TL;DR
- Internal redirects may not seem like much but are a waste of time for crawlers.
- Donatos Pizza only shows 7% of their crawl are redirects, but thats over 160,000 links to crawl.
- Crawl error cleanup is tedious, but sets a great base for SEO.
One of the first things I do, whenever I start optimizing a website, is looking at the response codes from a Screaming Frog crawl. I have had a ton of success improving rankings whenever I clean up any unnecessary internal crawl errors. These errors can be obvious 4xx or 5xx errors, but I like to take it a step further and eliminate any unnecessary redirect hops. This isn’t removing redirects, it’s just updating any links we have on our site and pointing it to the final destination.

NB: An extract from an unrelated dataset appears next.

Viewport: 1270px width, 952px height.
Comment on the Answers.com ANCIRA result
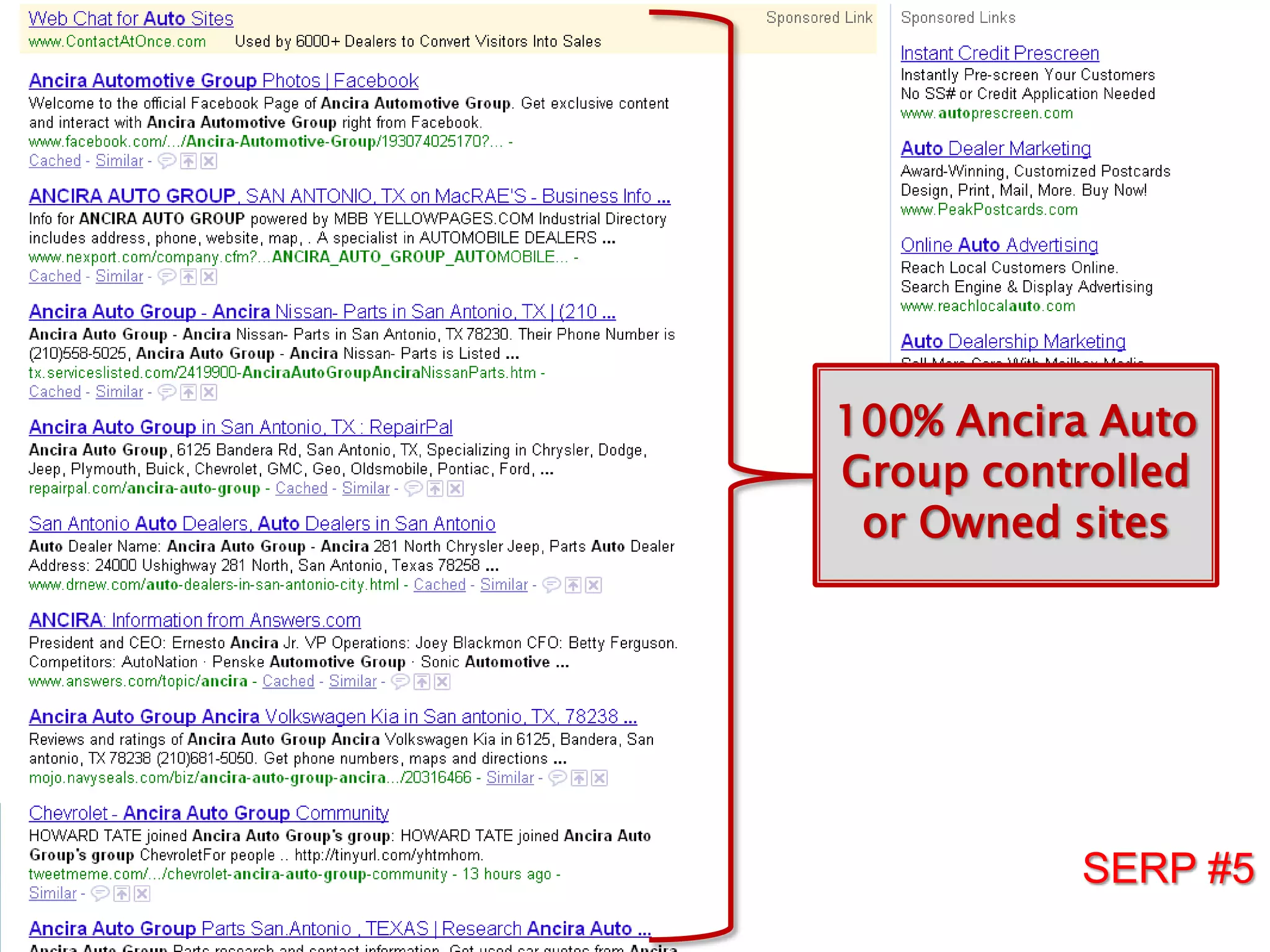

Many large sites can have insane amounts of internal redirects from over the years so it becomes difficult to start this process. I have put together a simple pivot table that can make this process much easier. It breaks down all redirects on the site sorted by the most amount of inlinks (usually navigation or footer) and shows exactly where they are and what link to add to clear up the error.
I utilized Donatos Pizza which is one of my favorite places, unfortunately, it is not in Chicago. In the crawl, it only shows 1,584 redirected URLs which is only 7% of the crawl. Very minor in terms of the Response Code chart, but when you export all redirects there are over 160,000 due to the number of times those redirected URLs are referenced on the site. That is a ton of unnecessary work search engine crawlers need to do just to navigate the website. Cleaning up all these redirected links could go a long way in improving the visibility of all your content.
Step 1: Screaming Frog Crawl
With any sort of optimization, you should most likely be starting with a Screaming Frog crawl to see what is going on under the hood. I like to update the Configuration to include the XML, follow all redirects, etc to make sure that I can access everything out there. When the crawl is complete, check out the Response Codes tab to see the breakdown.
In my experience, the greener this pie chart is, the more success your site will have. This is not to say this will fix your SEO, but it will eliminate many issues search engines will have when navigating your site.
Step 2: Export All Redirects
Under Reports –> Redirects –> All Redirects
This will allow you to get every redirected URL on the site (internal and external). It will also show the chains with each step, the anchor text, source, etc. Essentially everything you need.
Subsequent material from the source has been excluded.